Pydantic model defining the structure of expected responses, or None if free-form text responses are acceptable

system_prompt Optional[str]

System-level instructions that define the agent's behavior and role

Example

class ChatAgent(Agent): def run(self, prompt: str, media: Optional[List[Media]] = None, **kwargs) -> Any: # Implementation here pass

run(prompt, media=None, **kwargs) abstractmethod

Execute the agent with a given prompt and optional media.

This abstract method must be implemented by subclasses to define how the agent processes input and generates responses.

Parameters:

Name Type Description Default
prompt str

The user's input or instruction for the agent

required
media Optional[List[Media]]

List of media objects (images, files) to process, or None if no media is provided

None
**kwargs Any

Additional keyword arguments for flexible input handling

{}

Returns:

Name Type Description
Any Any

The result of the agent's processing, typically a response or generated content

Raises:

Type Description
NotImplementedError

If subclass doesn't implement this method

InstructAgent

Bases: Agent

A specialized agent that executes text-to-text transformations using a configured platform.

This class extends the base Agent to provide structured execution of text processing tasks through an underlying platform's text-to-text functionality. It supports optional system prompt configuration and integration of media content during processing. class InstructAgent

The class provides a simplified interface for invoking text generation or transformation capabilities by abstracting the underlying platform interaction. It ensures proper merging of system prompts and additional arguments, prioritizing explicitly provided system prompts over those passed through kwargs.

The run method handles the core execution, delegating to the platform's text2text capability while managing required parameters like model selection, input prompt, optional media, and structured response formatting through response_model.

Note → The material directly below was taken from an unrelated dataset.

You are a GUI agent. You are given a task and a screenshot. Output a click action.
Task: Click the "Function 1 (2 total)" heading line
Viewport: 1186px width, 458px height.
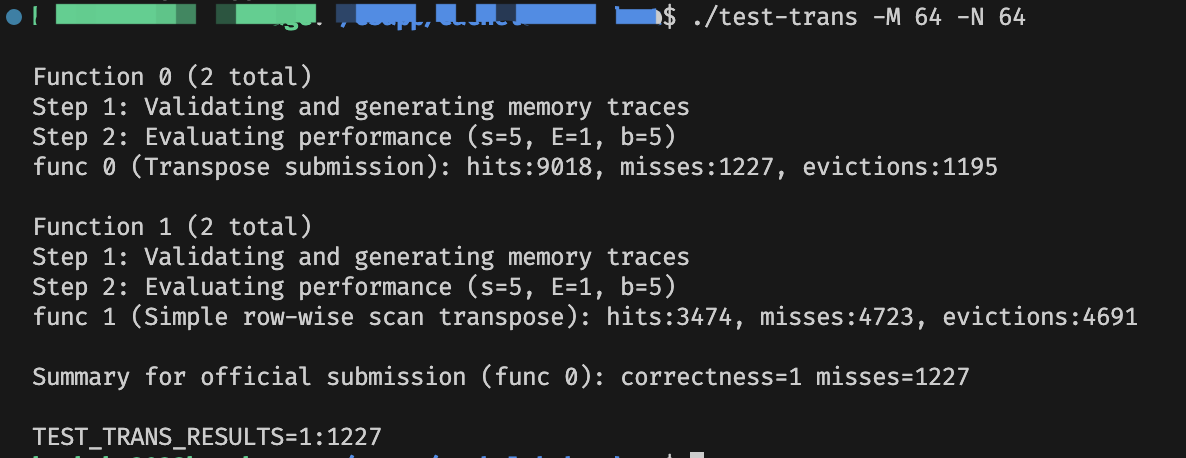[x=172, y=227]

run(prompt, media=None, **kwargs)

Execute a text-to-text transformation using the configured platform.

This method processes a prompt through the platform's text2text capability, optionally incorporating a system prompt if one was provided during initialization.

Parameters:

Name Type Description Default
prompt str

The input text prompt to process

required
media Optional[List[Media]]

Optional list of media objects to include in the processing (e.g., images, files)

None
**kwargs Any

Additional keyword arguments to pass to the platform's text2text method

{}

Returns:

Name Type Description
Any Any

The result from the platform's text2text processing, typically a string or structured data based on response_model parameter

Note

If system_prompt was provided during initialization, it will be merged with any additional kwargs, where the system prompt takes precedence in case of key conflicts.

ImageCaptionerAgent

Bases: Agent

Agent responsible for generating image captions using a specified platform and model.

This class extends the base Agent to provide specialized functionality for image captioning tasks. It leverages an underlying platform's image-to-text capability to generate descriptive captions for images based on a given prompt. The class abstracts the complexity of directly interfacing with the platform and provides a clean interface for executing captioning operations.

Class Attributes

None

Methods:

Name Description
run

Executes the image captioning process using the configured platform and model.

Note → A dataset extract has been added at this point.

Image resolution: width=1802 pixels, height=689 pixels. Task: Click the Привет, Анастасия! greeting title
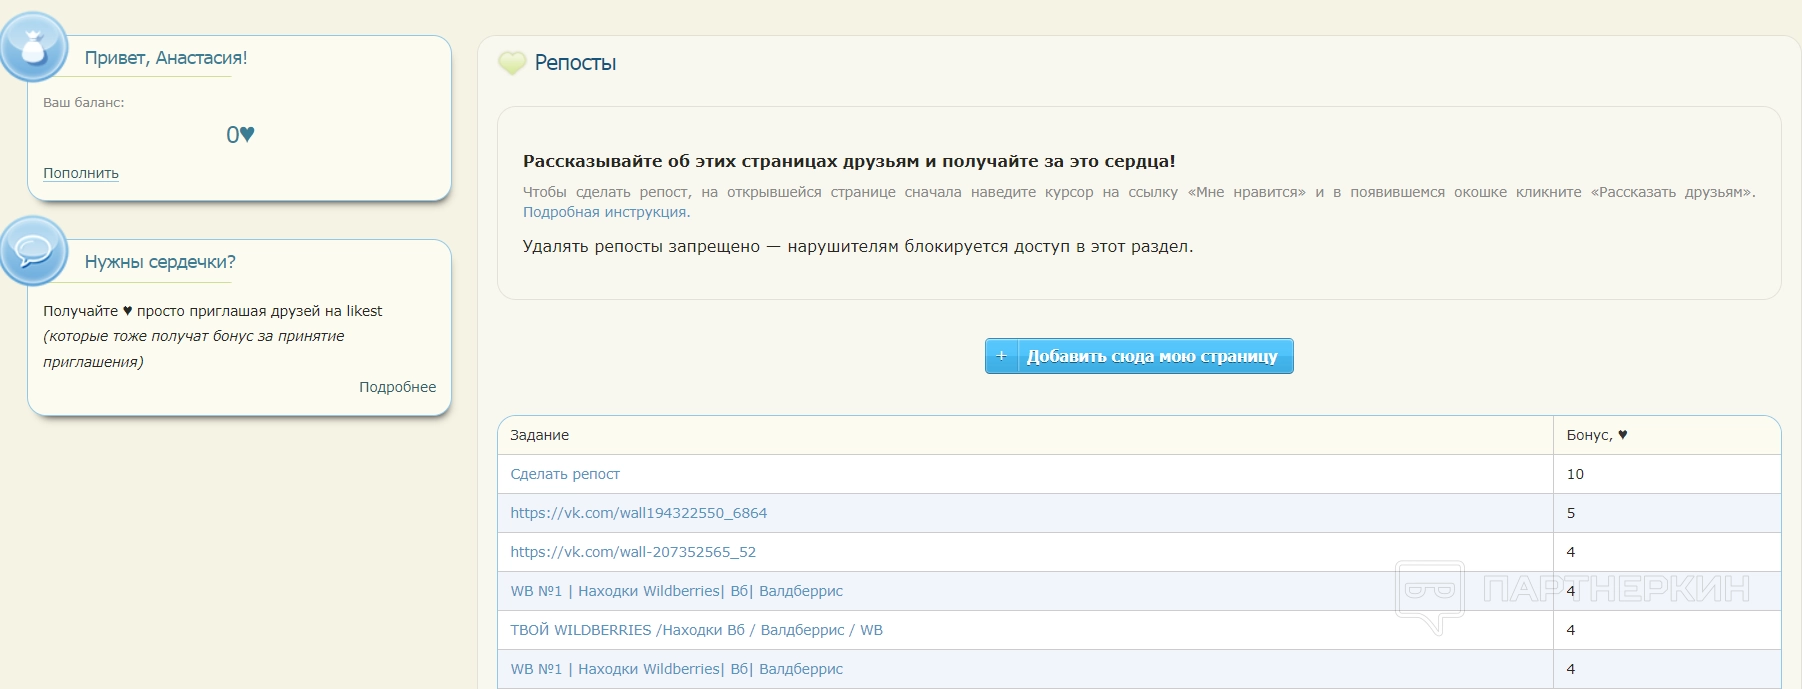point(166,58)
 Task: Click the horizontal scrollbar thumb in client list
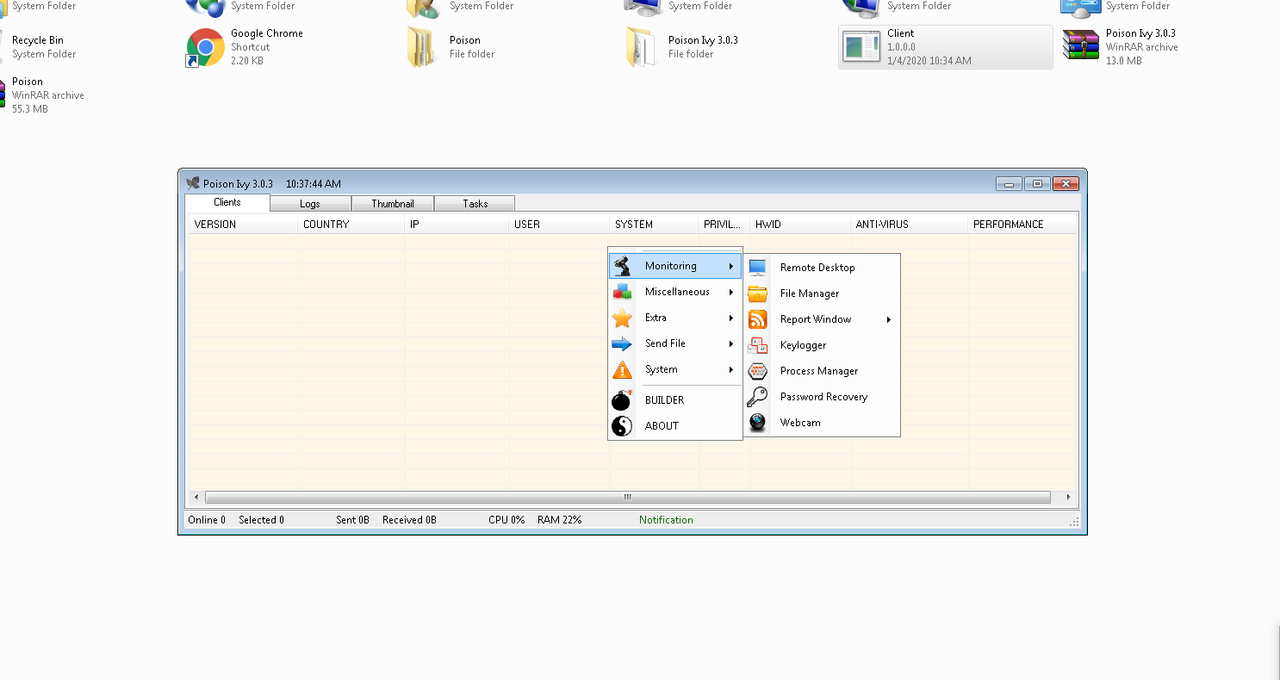627,497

run(prompt, media=None, **kwargs)

Execute the image captioning process.

Parameters:

Name Type Description Default
prompt str

The prompt or instruction for image description generation.

required
media Optional[List[Media]]

List of media objects to process. Defaults to None.

None
**kwargs Any

Additional keyword arguments passed to the platform's image2text method.

{}

Returns:

Name Type Description
Any Any

The result from the platform's image-to-text conversion, typically a string or structured data containing the generated caption or description.

ImageGeneratorAgent

Bases: Agent

Generate images based on textual prompts or modify existing images using prompting.

This class extends the base Agent to specialize in image generation tasks. It supports two primary workflows: generating an image from a text prompt alone, or transforming one or more input images based on a combined text prompt and media input. The actual image generation is delegated to the underlying platform implementation through dispatch to either text2image or image2image methods.

When no media is provided, the agent generates a new image from scratch using only the prompt. When one or more media objects are provided, the agent uses them as input to guide the image transformation process, delegating to an image-to-image pipeline instead.

run(prompt, media=None, response_model=None, **kwargs)

Execute the image captioning process.

Parameters:

Name Type Description Default
prompt str

The prompt or instruction for image description generation.

required
media Optional[List[Media]]

List of media objects to process. Defaults to None.

None
**kwargs Any

Additional keyword arguments passed to the platform's image2text method.

{}

Returns:

Name Type Description
Any Any

The result from the platform's image-to-text conversion, typically a string or structured data containing the generated caption or description.